* Materials provided
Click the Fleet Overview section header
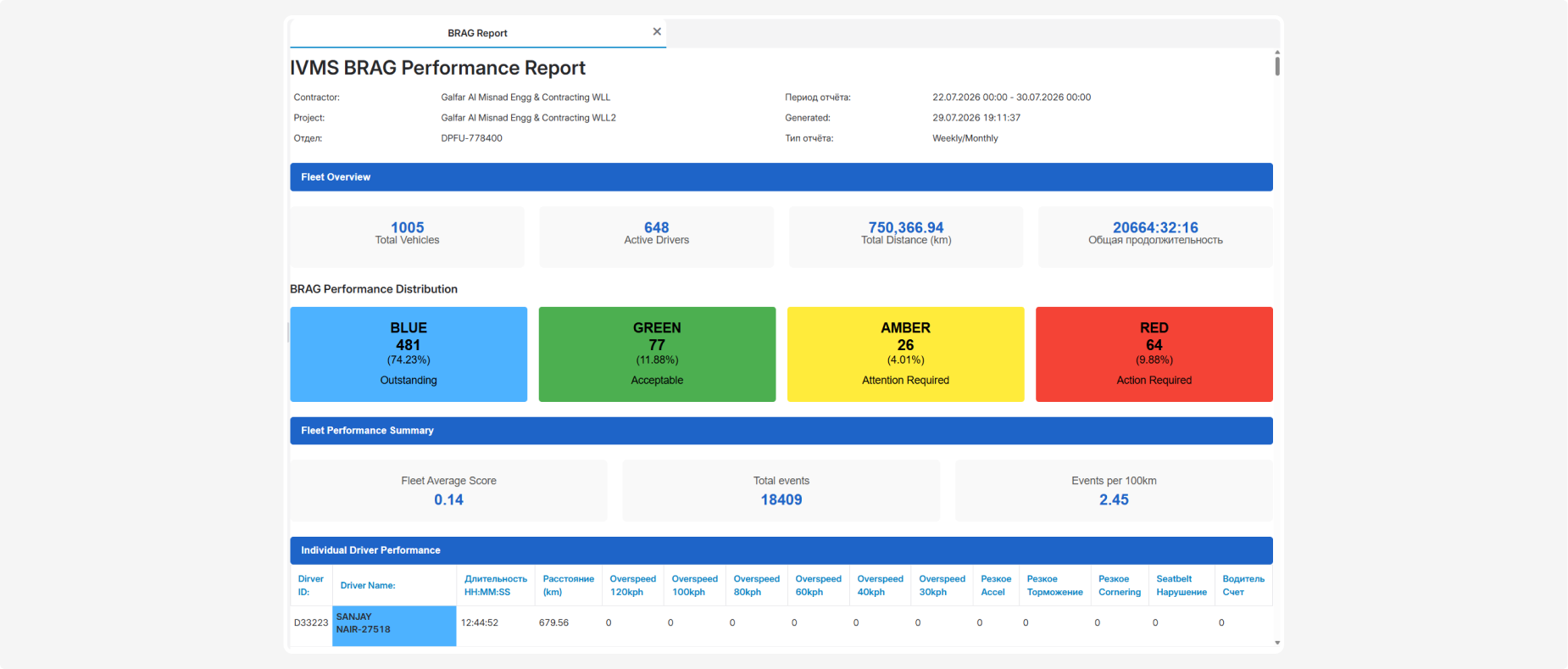This screenshot has width=1568, height=669. coord(781,177)
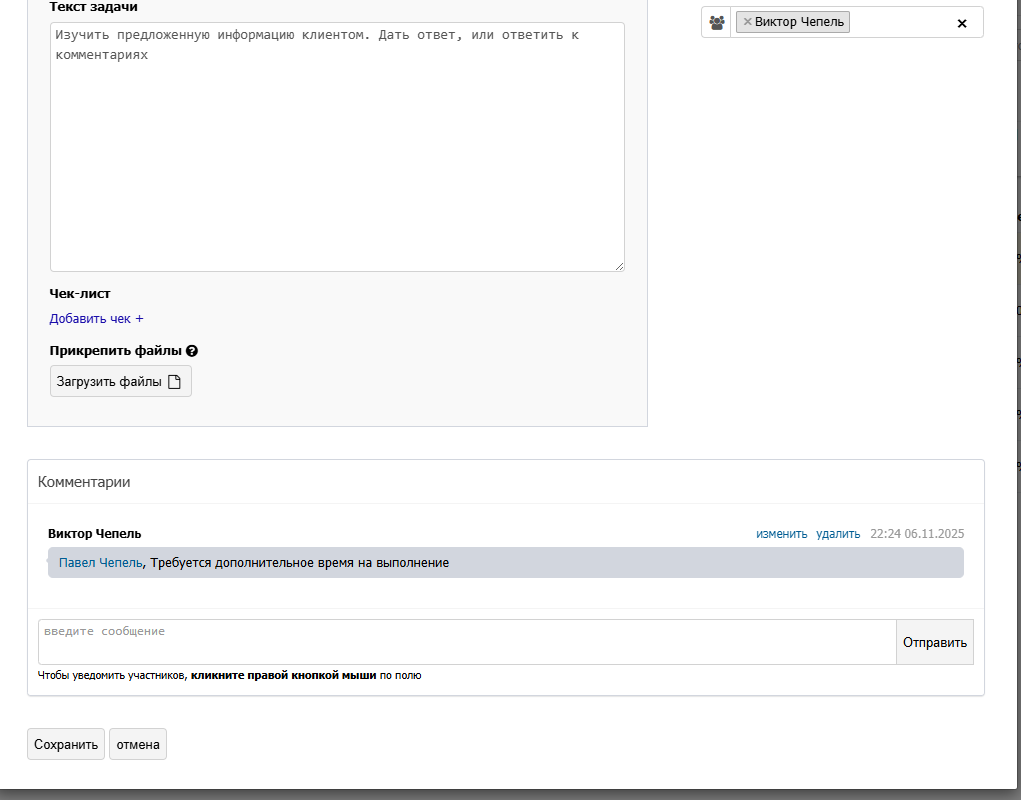Viewport: 1021px width, 800px height.
Task: Click "удалить" to delete the comment
Action: (838, 534)
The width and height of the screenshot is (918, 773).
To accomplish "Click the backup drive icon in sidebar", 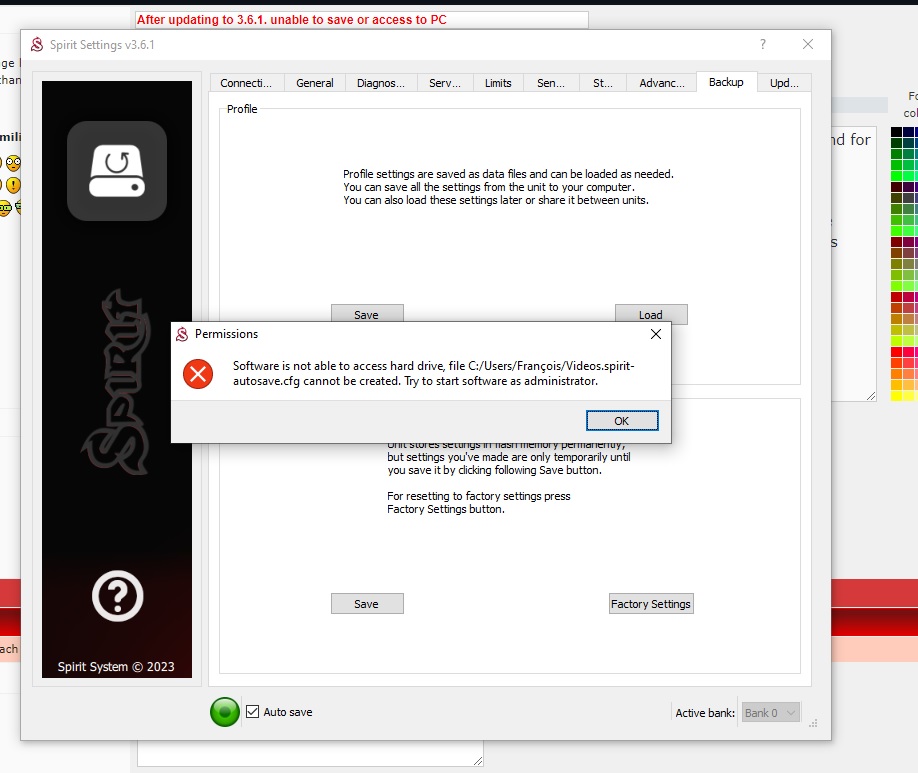I will 117,171.
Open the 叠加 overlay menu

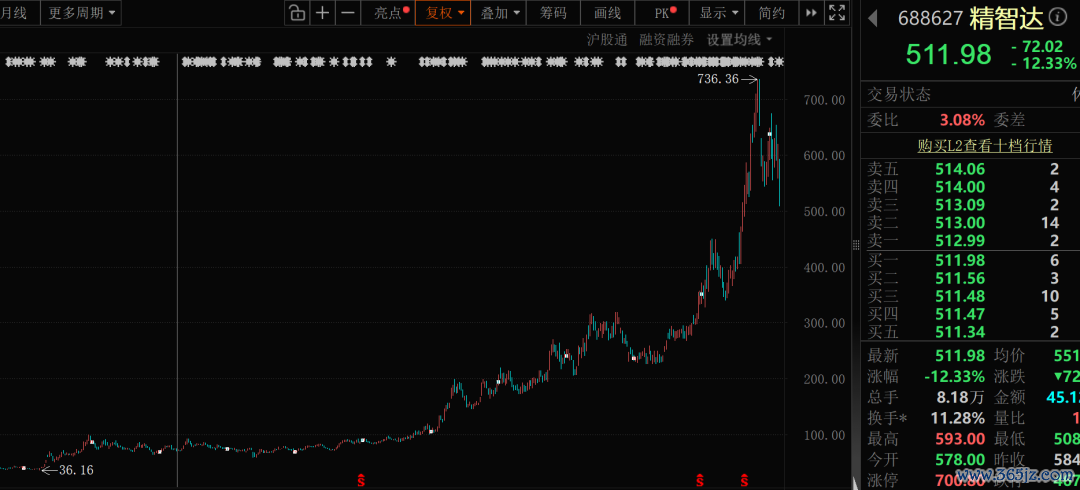pyautogui.click(x=499, y=12)
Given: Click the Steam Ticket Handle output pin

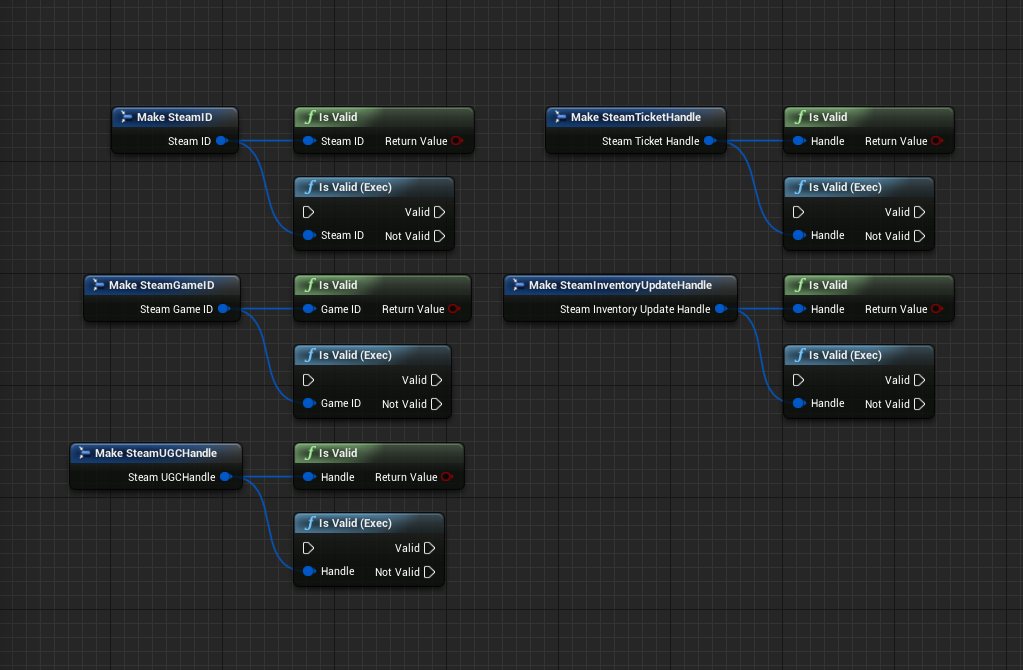Looking at the screenshot, I should click(x=709, y=141).
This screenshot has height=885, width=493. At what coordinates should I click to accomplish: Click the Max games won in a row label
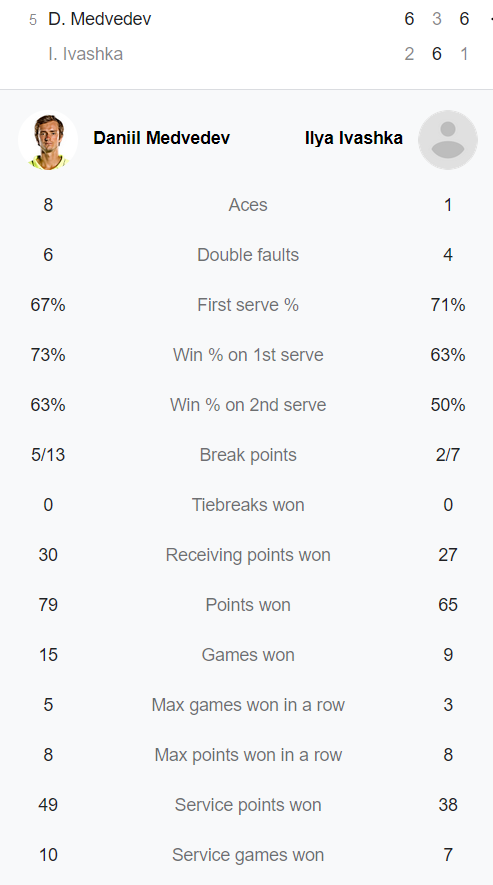248,705
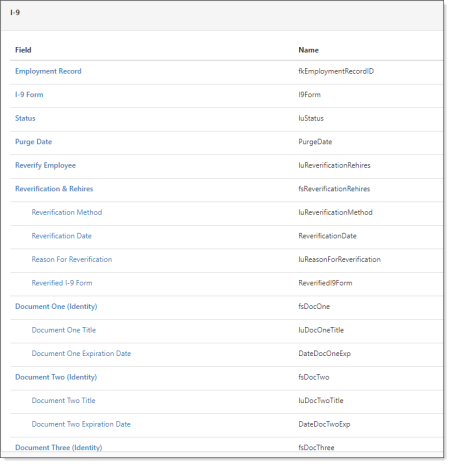Select the Document Two Title link

[x=63, y=400]
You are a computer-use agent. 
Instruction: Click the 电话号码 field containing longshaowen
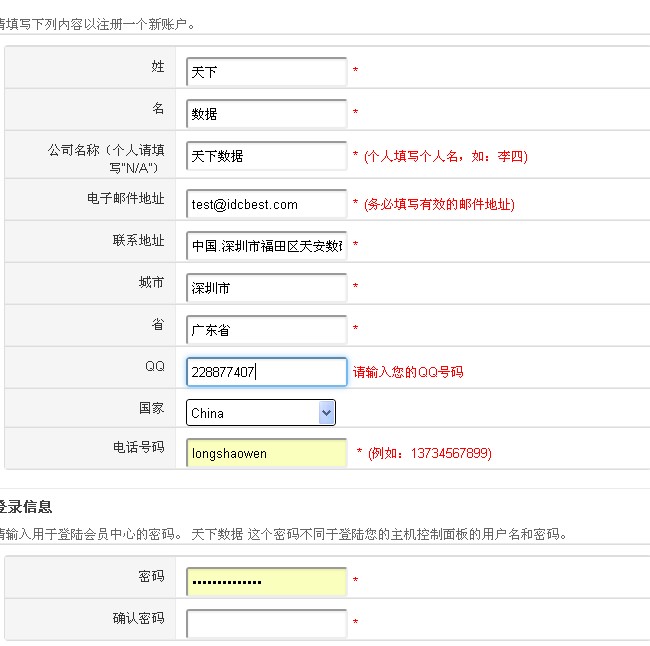pos(266,453)
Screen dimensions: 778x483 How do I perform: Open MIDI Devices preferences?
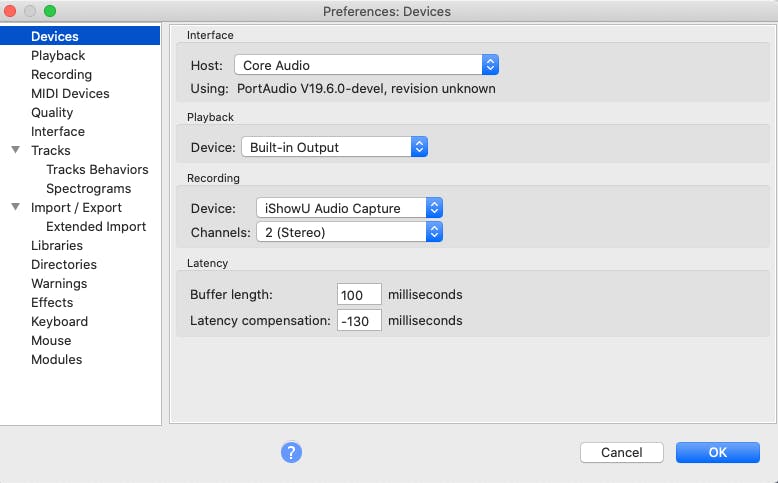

* Work request
Nothing but the lines from the one containing "Open the 叠加 overlay menu" through the last line of the records should appear in the copy, exactly as written and without pictures.

* Result of the exercise
Open the 叠加 overlay menu

pyautogui.click(x=499, y=12)
Given: Click the Steam Ticket Handle output pin

Looking at the screenshot, I should click(x=709, y=141).
This screenshot has height=885, width=493. At what coordinates should I click to accomplish: Click the Max games won in a row label
248,705
Select the Document Two Title link

[x=63, y=400]
You are a computer-use agent. 
Instruction: Click the 电话号码 field containing longshaowen
pos(266,453)
Screen dimensions: 778x483 How do I perform: Open MIDI Devices preferences?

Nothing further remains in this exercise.